Доченька Маайа, теперь в твоём читальном зале много книг моих любимых писателей. Среди них, конечно, и эти семь томов Платона Ойунского! Когда я беру их в руки, они будто благодарят меня как живые, и на сердце у меня становится теплым-тепло... В своём завещании молодому поколению Платон Ойунский написал: «Я хочу и очень надеюсь, что якутский язык не только не исчезнет со временем, но и дальше будет развиваться"… Для маленького народа потеря родного языка сродни потере жизни.

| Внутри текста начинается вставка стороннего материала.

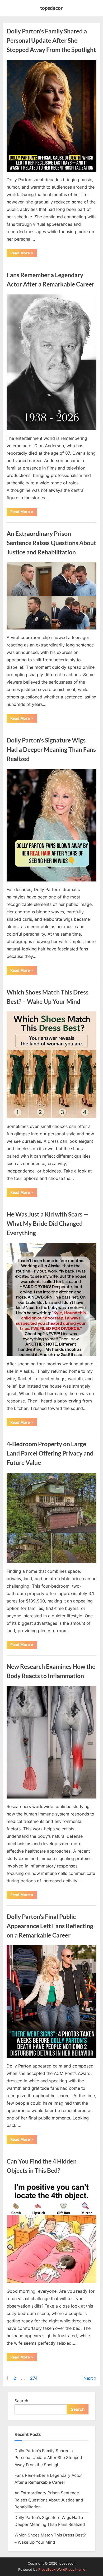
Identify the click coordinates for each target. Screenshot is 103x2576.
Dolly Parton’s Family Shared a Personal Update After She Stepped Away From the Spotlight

Якутский народ будет жив, пока жив будет его язык. Вы, молодые, в ответе за его развитие и процветание…
Старик Ньукулай закончил свой рассказ…
Маайа расчувствовалась. Перед её глазами стоял белый как лунь старенький отец, тяжело опираясь на костыли. Грудь Маайи распирало от гордости, благодарности и любви к этому безмерно близкому, родному человеку, который совершил настоящий гражданский подвиг – сумел постоять за прекрасное и доброе! От этих чувств у Маайи будто крылья выросли за спиной и маленький читальный балаган вдруг стал светлей, шире и выше.